If someone could provide some sourced from which this article is built, I'll be happy to help out improving it. Martijn Hoekstra 19:12, 2 November 2007 (UTC)
Merger proposal
[edit]I propose Distributed revision control & revision control#Distributed revision control should be merged in one way or another.--Grimboy (talk) 17:27, 1 January 2008 (UTC)
- Comment: If the merge happens, I think it should be from this article to Revision Control, not the other way around. RossPatterson (talk) 20:08, 1 January 2008 (UTC)
- Comment: I agree with RossPatterson. Whether or not distributed revision control needs a separate article, the main article needs to cover distributed revision control. Both topics gain from close comparison. If merging, merge from Distributed revision control to Revision control#Distributed revision control. --Michael Allan (talk) 21:45, 1 January 2008 (UTC)
- Comment: Merging is a bad idea. This part just tells readers DVC exists and a little about how it differs. This is 1005 legit. and nec. for a rounded view of the topic of VC. Very fine details of course belong in DVC's own entry. Removing this could potentially leave the reader ignorant of DVC. —Preceding unsigned comment added by 24.12.136.199 (talk) 02:23, 29 December 2009 (UTC)
- Comment: I disagree with the merger. Maybe its just my preference, but I feel that good articles need some degree of overlap with their sub-topics, with each of the replicated parts displaying different levels of detail. The lower level of detail in the overview should introduce and summarize the more detailed sub-topic referenced by in the hyper-link. This reduces the tendency for reading hyper-linked texts to become disjointed, whereby the reader becomes lost in an endless regression of definition, all at full detail.

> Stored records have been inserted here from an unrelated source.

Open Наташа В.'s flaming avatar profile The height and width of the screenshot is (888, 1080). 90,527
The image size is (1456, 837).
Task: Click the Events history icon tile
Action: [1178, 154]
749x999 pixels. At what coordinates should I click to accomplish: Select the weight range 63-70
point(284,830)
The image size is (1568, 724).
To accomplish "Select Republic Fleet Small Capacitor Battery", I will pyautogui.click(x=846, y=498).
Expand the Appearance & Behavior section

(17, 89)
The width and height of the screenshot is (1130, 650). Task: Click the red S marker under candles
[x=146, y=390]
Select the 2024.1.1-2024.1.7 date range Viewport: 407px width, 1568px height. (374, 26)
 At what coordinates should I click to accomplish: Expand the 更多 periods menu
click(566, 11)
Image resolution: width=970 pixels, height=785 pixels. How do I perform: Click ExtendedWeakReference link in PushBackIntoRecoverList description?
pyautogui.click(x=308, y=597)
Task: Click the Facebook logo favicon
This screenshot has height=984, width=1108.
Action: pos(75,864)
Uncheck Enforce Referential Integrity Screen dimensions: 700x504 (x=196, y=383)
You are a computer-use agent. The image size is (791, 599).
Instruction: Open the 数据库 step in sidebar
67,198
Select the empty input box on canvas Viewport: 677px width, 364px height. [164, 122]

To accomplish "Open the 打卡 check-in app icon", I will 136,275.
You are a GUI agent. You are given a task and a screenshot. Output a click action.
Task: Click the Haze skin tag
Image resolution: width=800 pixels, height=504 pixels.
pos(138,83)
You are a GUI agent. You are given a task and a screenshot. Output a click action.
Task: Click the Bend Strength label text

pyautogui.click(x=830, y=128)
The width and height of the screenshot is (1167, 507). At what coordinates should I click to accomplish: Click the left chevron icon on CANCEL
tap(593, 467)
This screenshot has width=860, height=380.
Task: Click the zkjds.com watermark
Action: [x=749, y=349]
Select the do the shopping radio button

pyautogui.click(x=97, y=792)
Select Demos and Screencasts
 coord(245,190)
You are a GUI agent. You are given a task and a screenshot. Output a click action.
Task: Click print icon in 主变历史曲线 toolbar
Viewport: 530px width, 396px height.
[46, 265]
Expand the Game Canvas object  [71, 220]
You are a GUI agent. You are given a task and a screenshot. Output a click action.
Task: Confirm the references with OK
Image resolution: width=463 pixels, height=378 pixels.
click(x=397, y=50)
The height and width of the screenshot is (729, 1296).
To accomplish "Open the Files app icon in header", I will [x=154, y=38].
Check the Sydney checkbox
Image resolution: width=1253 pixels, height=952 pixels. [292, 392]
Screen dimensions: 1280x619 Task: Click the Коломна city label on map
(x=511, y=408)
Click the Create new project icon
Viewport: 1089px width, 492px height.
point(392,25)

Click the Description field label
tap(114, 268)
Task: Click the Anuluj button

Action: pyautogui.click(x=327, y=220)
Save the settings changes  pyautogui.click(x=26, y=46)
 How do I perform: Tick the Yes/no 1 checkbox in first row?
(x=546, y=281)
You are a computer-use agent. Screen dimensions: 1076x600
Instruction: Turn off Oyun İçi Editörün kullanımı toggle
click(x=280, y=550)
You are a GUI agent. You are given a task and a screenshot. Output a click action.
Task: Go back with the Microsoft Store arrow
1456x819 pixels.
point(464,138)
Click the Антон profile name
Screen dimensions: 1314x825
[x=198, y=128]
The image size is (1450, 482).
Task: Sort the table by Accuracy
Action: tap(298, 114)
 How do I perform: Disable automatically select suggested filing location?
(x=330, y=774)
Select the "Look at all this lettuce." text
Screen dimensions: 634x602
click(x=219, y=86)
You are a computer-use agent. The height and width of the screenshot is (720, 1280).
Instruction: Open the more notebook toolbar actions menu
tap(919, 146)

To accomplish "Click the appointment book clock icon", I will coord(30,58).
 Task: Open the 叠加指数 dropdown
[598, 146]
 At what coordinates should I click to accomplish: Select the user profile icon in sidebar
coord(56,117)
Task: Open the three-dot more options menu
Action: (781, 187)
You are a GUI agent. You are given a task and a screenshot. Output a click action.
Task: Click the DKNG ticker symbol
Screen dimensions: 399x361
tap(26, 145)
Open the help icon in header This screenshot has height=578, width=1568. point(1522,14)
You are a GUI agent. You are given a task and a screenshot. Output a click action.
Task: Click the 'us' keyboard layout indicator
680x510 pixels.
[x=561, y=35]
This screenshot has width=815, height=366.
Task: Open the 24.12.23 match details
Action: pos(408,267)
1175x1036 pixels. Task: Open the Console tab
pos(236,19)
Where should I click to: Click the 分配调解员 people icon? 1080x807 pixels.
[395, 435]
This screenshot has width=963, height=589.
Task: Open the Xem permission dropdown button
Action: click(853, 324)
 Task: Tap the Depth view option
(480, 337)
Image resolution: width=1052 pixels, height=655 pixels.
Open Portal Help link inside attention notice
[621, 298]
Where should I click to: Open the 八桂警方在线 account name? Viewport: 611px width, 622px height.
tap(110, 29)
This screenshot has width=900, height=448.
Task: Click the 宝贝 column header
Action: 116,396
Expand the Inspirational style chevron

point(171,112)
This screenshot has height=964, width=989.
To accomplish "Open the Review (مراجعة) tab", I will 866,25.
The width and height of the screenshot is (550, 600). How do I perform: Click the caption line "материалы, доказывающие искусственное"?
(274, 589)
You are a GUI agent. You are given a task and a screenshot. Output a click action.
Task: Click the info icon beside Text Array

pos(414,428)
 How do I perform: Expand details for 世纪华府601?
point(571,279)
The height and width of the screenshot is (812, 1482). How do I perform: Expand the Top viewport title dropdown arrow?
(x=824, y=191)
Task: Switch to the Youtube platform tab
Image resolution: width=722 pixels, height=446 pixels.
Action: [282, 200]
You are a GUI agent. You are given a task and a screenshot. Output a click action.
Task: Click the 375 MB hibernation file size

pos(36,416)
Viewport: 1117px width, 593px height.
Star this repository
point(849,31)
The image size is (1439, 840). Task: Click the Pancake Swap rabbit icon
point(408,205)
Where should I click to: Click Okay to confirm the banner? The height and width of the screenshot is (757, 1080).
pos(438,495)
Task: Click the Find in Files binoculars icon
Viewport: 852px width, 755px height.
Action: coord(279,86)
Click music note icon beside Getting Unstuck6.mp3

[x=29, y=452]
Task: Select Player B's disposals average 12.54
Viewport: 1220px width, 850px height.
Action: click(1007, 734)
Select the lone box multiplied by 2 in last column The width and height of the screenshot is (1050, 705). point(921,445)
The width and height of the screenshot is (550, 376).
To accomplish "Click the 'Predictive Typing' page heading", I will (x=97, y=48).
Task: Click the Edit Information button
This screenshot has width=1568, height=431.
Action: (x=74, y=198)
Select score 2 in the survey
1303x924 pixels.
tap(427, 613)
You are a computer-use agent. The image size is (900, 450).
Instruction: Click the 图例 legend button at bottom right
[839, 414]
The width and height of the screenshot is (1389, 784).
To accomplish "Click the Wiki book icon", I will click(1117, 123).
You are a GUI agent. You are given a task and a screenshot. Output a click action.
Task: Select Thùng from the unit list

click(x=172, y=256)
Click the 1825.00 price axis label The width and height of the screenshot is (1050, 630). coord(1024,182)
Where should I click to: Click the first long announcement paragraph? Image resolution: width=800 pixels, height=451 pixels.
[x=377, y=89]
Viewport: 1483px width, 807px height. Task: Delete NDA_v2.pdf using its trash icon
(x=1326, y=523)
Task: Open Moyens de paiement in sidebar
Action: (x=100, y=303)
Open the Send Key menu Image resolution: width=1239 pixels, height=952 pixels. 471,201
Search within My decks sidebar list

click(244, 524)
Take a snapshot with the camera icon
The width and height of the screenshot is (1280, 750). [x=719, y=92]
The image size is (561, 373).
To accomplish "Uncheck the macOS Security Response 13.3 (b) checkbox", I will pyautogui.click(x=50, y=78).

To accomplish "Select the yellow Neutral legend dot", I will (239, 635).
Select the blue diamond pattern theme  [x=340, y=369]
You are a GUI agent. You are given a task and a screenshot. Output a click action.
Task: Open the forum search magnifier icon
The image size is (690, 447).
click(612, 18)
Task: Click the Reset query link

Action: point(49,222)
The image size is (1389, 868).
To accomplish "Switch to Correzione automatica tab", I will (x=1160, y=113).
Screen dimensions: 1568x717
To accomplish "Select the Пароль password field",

I think this section should remain as an introduction to the linked and more detailed sub-topic. --Daniel Collicott 09:55, 7 February 2009 —Preceding unsigned comment added by 78.105.184.242 (talk)
- (1) Errm, I don't get this. Someone suggests a merge; a couple of people agree; after a year nobody has disagreed, and yet the merge has not taken place?
- (2) I think a merge would be a good idea, but if not then this article needs completely rewriting, as it is appallingly badly written. For a start, nowhere does it tell us what "Distributed revision control" is. JamesBWatson (talk) 19:30, 22 April 2009 (UTC)
- I agree that the articles should be merged. It is a huge problem when a single topic is broken down into pieces placed on separate pages. The purpose of a encyclopedic presentation of information is to find that information in one place. A longer page is not a problem, but separate pages are. Daniel's objection may well be solved by the proper use of XOXO within wikis like this. But that is a separate issue. In the mean time, I believe that the use of clear sub-headings will solve the problem. - KitchM (talk) 18:19, 20 October 2009 (UTC)
Diagram
[edit]A diagram of some kind illustrating the differences between centralized and distributed VC would help a lot —Preceding unsigned comment added by 83.89.0.118 (talk) 15:28, 23 June 2008 (UTC) Exactly! --62.153.161.241 (talk) 07:37, 18 January 2010 (UTC)
History
[edit]The article says that "The first DVCS is Reliable Software's Code Co-op (1997)". However, I've just run across an academic paper describing one earlier than that: 'O'Donovan, B.; Grimson, J.B., "A distributed version control system for wide area networks," Software Engineering Journal , vol.5, no.5, pp.255-262, Sep 1990'. It was implemented over UUCP (!) although to be fair, they say they wrapped UUCP calls in an abstraction layer so it could be replaced. Should this be added to the history section? —Preceding unsigned comment added by Ajb (talk • contribs) 13:39, 28 July 2008 (UTC)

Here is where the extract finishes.